Por supuesto hubo resistencia. Algunos ilustres conquenses de entonces llenaron páginas de diarios. Algunos otros, a los que su posición clientelar impedía significarse demasiado, hicieron gestiones bajo cuerda. Parte del clero diocesano gruñó en si bemol (al fin y al cabo se barría la calle Canónigos). Y el vecindario por fin reaccionó:

“ Al Excmo. Ayuntamiento de la Ciudad de Cuenca.
“Los abajo firmantes, vecinos de Cuenca y moradores de la parte alta de la ciudad, ante la Excma. Corporación municipal comparecen y dicen: Que han visto y ven con disgusto las autorizaciones que se vienen concediendo para derruir edificios de los barrios donde moran, con lo cual va desapareciendo a pasos de gigante la parte histórica de la población, la parte que, por su antigüedad y situación topográfica, atrae las miradas de los turistas que nos visitan; dejando, por otra parte, los que se dedican al derribo, los solares en tan malas condiciones que sirven para vertederos de inmundicias poniendo en inminente peligro la salud pública; por estas y otras razones que se pudieran alegar, y que son de todos conocidas, después de protestar en la forma que les es permitido hacerlo
“Al Excmo. Ayuntamiento SUPLICAN, no conceda en lo sucesivo autorización alguna para derruir casa de la parte alta de la población, por ornato público, por la salud pública y sobre todo para que no veamos en ruinas el techo que nos cobijó, convertido en informe montón de escombros el edificio que nos vio nacer y a cuya sombra jugábamos y alegró los días de nuestra existencia.
“ Así esperamos de la rectitud y buen criterio de la Corporación municipal cuya vida guarde Dios muchos años.

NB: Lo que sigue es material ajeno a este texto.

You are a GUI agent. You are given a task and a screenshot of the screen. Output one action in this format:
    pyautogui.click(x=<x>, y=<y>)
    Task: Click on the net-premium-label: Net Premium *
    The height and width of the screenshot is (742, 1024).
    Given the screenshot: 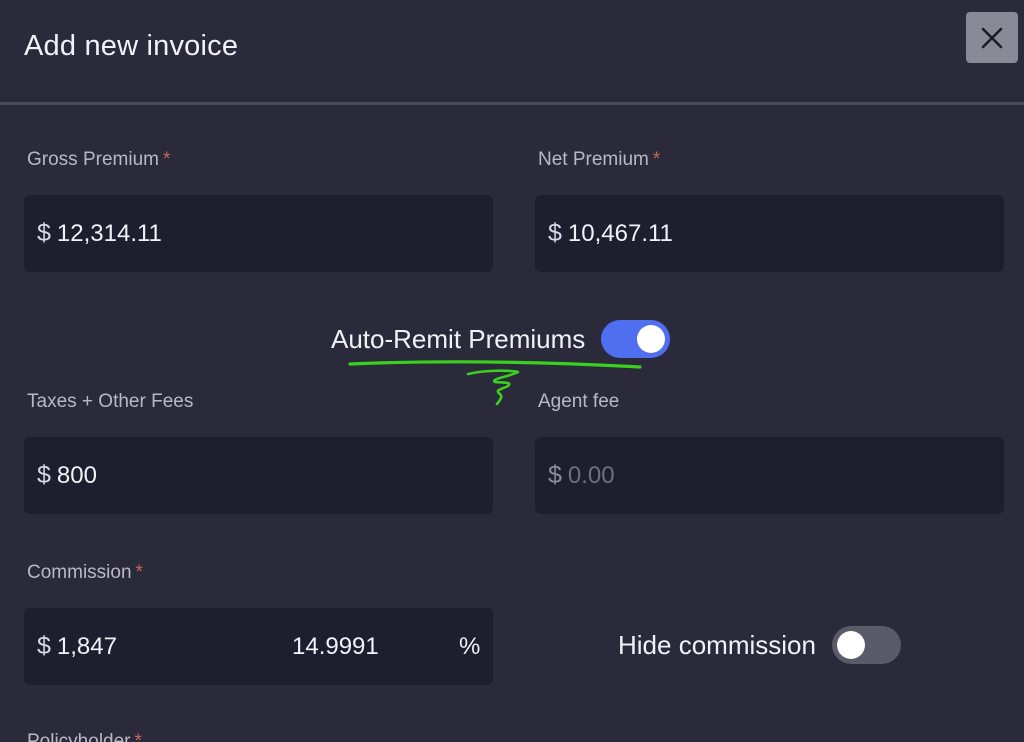 What is the action you would take?
    pyautogui.click(x=599, y=160)
    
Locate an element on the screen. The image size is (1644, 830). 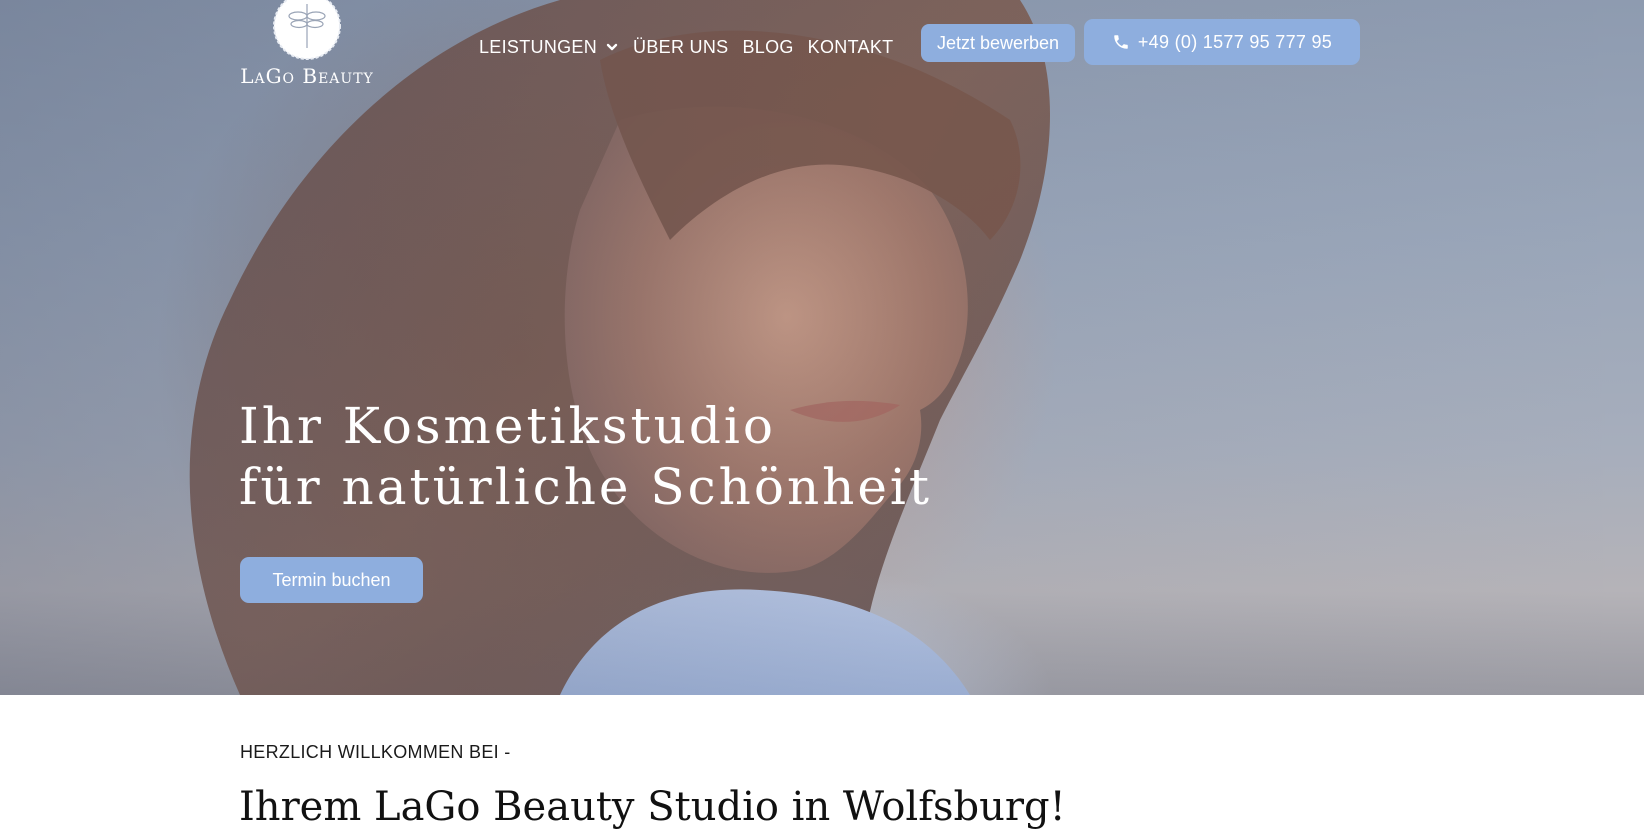
hero-title-line-1: Ihr Kosmetikstudio is located at coordinates (508, 426).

“ Cuenca, 24 de abril de 1920".

Siguen tres páginas de firmas en las que se pueden reconocer apellidos de toda la vida del Casco Histórico, y algunos del barrio de San Martín. Con una pizca de orgullo me he encontrado con la rúbrica de mi bisabuelo, Florencio Cuesta, que tenía una tienda de calzados y quincalla en la calle Correría, el mismo local desde donde ahora escribo estas líneas. El único comerciante de la familia, y el único del que no se sabía que se hubiese metido en guerras perdidas. Qué callado te lo tenías, abuelo Florencio.

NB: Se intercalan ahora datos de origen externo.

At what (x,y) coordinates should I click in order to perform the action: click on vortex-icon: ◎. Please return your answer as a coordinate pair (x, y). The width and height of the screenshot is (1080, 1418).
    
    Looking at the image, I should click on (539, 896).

El expediente abierto entonces sólo consta de la carta. El Ayuntamiento procedió a darle archivo. Silencio administrativo.

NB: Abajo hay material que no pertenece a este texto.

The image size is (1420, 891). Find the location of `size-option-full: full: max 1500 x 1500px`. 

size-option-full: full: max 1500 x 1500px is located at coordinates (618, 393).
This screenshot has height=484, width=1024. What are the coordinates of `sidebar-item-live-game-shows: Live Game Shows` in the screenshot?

Afortunadamente todo esto fue hace un siglo. Ya nadie mete presión a los vecinos, sino que se los mima para que no abandonen el barrio. Tenemos una normativa seria de protección del patrimonio y unos gerentes a los que no se les ocurriría tergiversar la norma legal para declarar ruinas donde no las hay. Y sobre todo tenemos un Ayuntamiento al que nunca se le ocurriría derribar un caserón antiguo en el corazón del Conjunto Histórico de Cuenca, Patrimonio de la Humanidad. Qué desazón ponerme en el pellejo de mi bisabuelo Florencio, pero ya pasó. Me voy a dormir.